Dataset entries:

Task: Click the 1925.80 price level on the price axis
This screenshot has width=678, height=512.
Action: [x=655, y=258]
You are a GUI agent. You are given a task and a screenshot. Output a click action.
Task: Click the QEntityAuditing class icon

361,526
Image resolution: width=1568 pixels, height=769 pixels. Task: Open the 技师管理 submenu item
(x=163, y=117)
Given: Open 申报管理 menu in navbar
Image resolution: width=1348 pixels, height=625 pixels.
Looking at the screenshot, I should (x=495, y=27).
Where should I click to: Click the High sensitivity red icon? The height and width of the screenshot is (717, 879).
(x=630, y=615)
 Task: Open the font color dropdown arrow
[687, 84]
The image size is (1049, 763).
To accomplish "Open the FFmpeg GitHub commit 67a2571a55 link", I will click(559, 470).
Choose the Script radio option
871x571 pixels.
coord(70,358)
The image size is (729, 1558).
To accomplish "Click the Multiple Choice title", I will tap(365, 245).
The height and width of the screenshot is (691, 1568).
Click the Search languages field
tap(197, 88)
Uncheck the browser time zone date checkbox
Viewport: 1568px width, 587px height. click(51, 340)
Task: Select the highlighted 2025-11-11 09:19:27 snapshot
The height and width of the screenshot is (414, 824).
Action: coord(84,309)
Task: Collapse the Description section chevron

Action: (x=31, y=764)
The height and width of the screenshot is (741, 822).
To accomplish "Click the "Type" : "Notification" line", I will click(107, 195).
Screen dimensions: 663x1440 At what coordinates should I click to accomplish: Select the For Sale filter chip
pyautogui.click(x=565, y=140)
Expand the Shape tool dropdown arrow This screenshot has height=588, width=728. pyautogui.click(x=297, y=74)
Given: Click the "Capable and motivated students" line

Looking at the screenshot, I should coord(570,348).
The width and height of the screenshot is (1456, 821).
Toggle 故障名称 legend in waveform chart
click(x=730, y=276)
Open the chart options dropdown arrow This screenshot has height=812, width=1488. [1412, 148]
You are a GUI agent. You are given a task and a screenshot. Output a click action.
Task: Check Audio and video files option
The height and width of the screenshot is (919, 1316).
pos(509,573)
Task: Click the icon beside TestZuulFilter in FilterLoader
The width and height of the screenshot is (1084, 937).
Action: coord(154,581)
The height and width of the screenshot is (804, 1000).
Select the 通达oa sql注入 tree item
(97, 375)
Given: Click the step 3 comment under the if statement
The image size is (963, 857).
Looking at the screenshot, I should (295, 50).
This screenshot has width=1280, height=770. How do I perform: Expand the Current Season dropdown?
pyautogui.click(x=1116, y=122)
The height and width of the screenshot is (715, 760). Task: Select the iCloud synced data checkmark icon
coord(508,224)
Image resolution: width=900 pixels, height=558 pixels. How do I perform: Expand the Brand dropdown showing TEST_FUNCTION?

▶ _ABOUT THIS TASK_:
With no word changed, write the entries out once more.

▶ _RESULT OF THIS TASK_:
Task: Click the 1925.80 price level on the price axis
This screenshot has width=678, height=512.
Action: [x=655, y=258]
You are a GUI agent. You are given a task and a screenshot. Output a click action.
Task: Click the QEntityAuditing class icon

361,526
Image resolution: width=1568 pixels, height=769 pixels. Task: Open the 技师管理 submenu item
(x=163, y=117)
Given: Open 申报管理 menu in navbar
Image resolution: width=1348 pixels, height=625 pixels.
Looking at the screenshot, I should (x=495, y=27).
Where should I click to: Click the High sensitivity red icon? The height and width of the screenshot is (717, 879).
(x=630, y=615)
 Task: Open the font color dropdown arrow
[687, 84]
The image size is (1049, 763).
To accomplish "Open the FFmpeg GitHub commit 67a2571a55 link", I will click(559, 470).
Choose the Script radio option
871x571 pixels.
coord(70,358)
The image size is (729, 1558).
To accomplish "Click the Multiple Choice title", I will tap(365, 245).
The height and width of the screenshot is (691, 1568).
Click the Search languages field
tap(197, 88)
Uncheck the browser time zone date checkbox
Viewport: 1568px width, 587px height. click(51, 340)
Task: Select the highlighted 2025-11-11 09:19:27 snapshot
The height and width of the screenshot is (414, 824).
Action: coord(84,309)
Task: Collapse the Description section chevron

Action: (x=31, y=764)
The height and width of the screenshot is (741, 822).
To accomplish "Click the "Type" : "Notification" line", I will click(107, 195).
Screen dimensions: 663x1440 At what coordinates should I click to accomplish: Select the For Sale filter chip
pyautogui.click(x=565, y=140)
Expand the Shape tool dropdown arrow This screenshot has height=588, width=728. pyautogui.click(x=297, y=74)
Given: Click the "Capable and motivated students" line

Looking at the screenshot, I should coord(570,348).
The width and height of the screenshot is (1456, 821).
Toggle 故障名称 legend in waveform chart
click(x=730, y=276)
Open the chart options dropdown arrow This screenshot has height=812, width=1488. [1412, 148]
You are a GUI agent. You are given a task and a screenshot. Output a click action.
Task: Check Audio and video files option
The height and width of the screenshot is (919, 1316).
pos(509,573)
Task: Click the icon beside TestZuulFilter in FilterLoader
The width and height of the screenshot is (1084, 937).
Action: coord(154,581)
The height and width of the screenshot is (804, 1000).
Select the 通达oa sql注入 tree item
(97, 375)
Given: Click the step 3 comment under the if statement
The image size is (963, 857).
Looking at the screenshot, I should (295, 50).
This screenshot has width=1280, height=770. How do I perform: Expand the Current Season dropdown?
pyautogui.click(x=1116, y=122)
The height and width of the screenshot is (715, 760). Task: Select the iCloud synced data checkmark icon
coord(508,224)
Image resolution: width=900 pixels, height=558 pixels. How do I perform: Expand the Brand dropdown showing TEST_FUNCTION?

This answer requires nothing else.